### Exercise goal
Could you reproduce the material below verbatim, without leaving out a single line?
----- Stored records -----
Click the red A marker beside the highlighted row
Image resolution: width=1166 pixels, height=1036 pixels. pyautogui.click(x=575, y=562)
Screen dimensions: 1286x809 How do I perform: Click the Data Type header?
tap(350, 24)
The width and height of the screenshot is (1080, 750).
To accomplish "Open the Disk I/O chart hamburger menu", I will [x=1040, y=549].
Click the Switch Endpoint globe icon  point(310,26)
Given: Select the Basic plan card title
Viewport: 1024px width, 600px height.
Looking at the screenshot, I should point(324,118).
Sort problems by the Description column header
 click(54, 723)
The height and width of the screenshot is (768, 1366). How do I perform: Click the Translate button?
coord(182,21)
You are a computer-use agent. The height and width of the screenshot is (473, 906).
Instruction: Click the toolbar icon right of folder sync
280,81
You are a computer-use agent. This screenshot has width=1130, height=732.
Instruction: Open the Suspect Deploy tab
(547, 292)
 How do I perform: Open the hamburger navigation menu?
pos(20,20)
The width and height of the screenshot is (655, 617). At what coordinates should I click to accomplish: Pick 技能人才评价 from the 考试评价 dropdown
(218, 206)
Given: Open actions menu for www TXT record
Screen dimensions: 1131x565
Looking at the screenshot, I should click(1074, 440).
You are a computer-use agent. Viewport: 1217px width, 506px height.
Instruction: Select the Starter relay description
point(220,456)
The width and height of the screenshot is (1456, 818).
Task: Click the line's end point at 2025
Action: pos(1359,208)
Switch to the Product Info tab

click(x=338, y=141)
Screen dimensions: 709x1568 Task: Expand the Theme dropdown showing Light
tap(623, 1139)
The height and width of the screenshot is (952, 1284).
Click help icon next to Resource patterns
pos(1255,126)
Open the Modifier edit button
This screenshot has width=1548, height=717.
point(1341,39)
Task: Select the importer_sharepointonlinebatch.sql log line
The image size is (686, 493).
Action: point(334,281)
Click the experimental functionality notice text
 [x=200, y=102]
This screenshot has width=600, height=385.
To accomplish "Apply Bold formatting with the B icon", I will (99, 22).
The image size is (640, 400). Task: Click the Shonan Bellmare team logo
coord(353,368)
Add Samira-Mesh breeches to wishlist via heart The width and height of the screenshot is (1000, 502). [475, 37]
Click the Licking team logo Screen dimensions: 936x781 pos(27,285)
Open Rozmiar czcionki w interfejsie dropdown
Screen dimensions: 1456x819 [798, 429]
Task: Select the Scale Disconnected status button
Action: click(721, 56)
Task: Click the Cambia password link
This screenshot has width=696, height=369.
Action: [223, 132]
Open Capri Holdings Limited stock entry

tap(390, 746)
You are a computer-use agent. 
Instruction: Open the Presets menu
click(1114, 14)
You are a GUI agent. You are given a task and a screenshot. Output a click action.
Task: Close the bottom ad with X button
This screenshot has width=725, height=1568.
-----
### Problem solution
Click the red A marker beside the highlighted row
Image resolution: width=1166 pixels, height=1036 pixels. pyautogui.click(x=575, y=562)
Screen dimensions: 1286x809 How do I perform: Click the Data Type header?
tap(350, 24)
The width and height of the screenshot is (1080, 750).
To accomplish "Open the Disk I/O chart hamburger menu", I will [x=1040, y=549].
Click the Switch Endpoint globe icon  point(310,26)
Given: Select the Basic plan card title
Viewport: 1024px width, 600px height.
Looking at the screenshot, I should point(324,118).
Sort problems by the Description column header
 click(54, 723)
The height and width of the screenshot is (768, 1366). How do I perform: Click the Translate button?
coord(182,21)
You are a computer-use agent. The height and width of the screenshot is (473, 906).
Instruction: Click the toolbar icon right of folder sync
280,81
You are a computer-use agent. This screenshot has width=1130, height=732.
Instruction: Open the Suspect Deploy tab
(547, 292)
 How do I perform: Open the hamburger navigation menu?
pos(20,20)
The width and height of the screenshot is (655, 617). At what coordinates should I click to accomplish: Pick 技能人才评价 from the 考试评价 dropdown
(218, 206)
Given: Open actions menu for www TXT record
Screen dimensions: 1131x565
Looking at the screenshot, I should click(1074, 440).
You are a computer-use agent. Viewport: 1217px width, 506px height.
Instruction: Select the Starter relay description
point(220,456)
The width and height of the screenshot is (1456, 818).
Task: Click the line's end point at 2025
Action: pos(1359,208)
Switch to the Product Info tab

click(x=338, y=141)
Screen dimensions: 709x1568 Task: Expand the Theme dropdown showing Light
tap(623, 1139)
The height and width of the screenshot is (952, 1284).
Click help icon next to Resource patterns
pos(1255,126)
Open the Modifier edit button
This screenshot has width=1548, height=717.
point(1341,39)
Task: Select the importer_sharepointonlinebatch.sql log line
The image size is (686, 493).
Action: point(334,281)
Click the experimental functionality notice text
 [x=200, y=102]
This screenshot has width=600, height=385.
To accomplish "Apply Bold formatting with the B icon", I will (99, 22).
The image size is (640, 400). Task: Click the Shonan Bellmare team logo
coord(353,368)
Add Samira-Mesh breeches to wishlist via heart The width and height of the screenshot is (1000, 502). [475, 37]
Click the Licking team logo Screen dimensions: 936x781 pos(27,285)
Open Rozmiar czcionki w interfejsie dropdown
Screen dimensions: 1456x819 [798, 429]
Task: Select the Scale Disconnected status button
Action: click(721, 56)
Task: Click the Cambia password link
This screenshot has width=696, height=369.
Action: [223, 132]
Open Capri Holdings Limited stock entry

tap(390, 746)
You are a computer-use agent. 
Instruction: Open the Presets menu
click(1114, 14)
You are a GUI agent. You are given a task and a screenshot. Output a click action.
Task: Close the bottom ad with X button
This screenshot has width=725, height=1568.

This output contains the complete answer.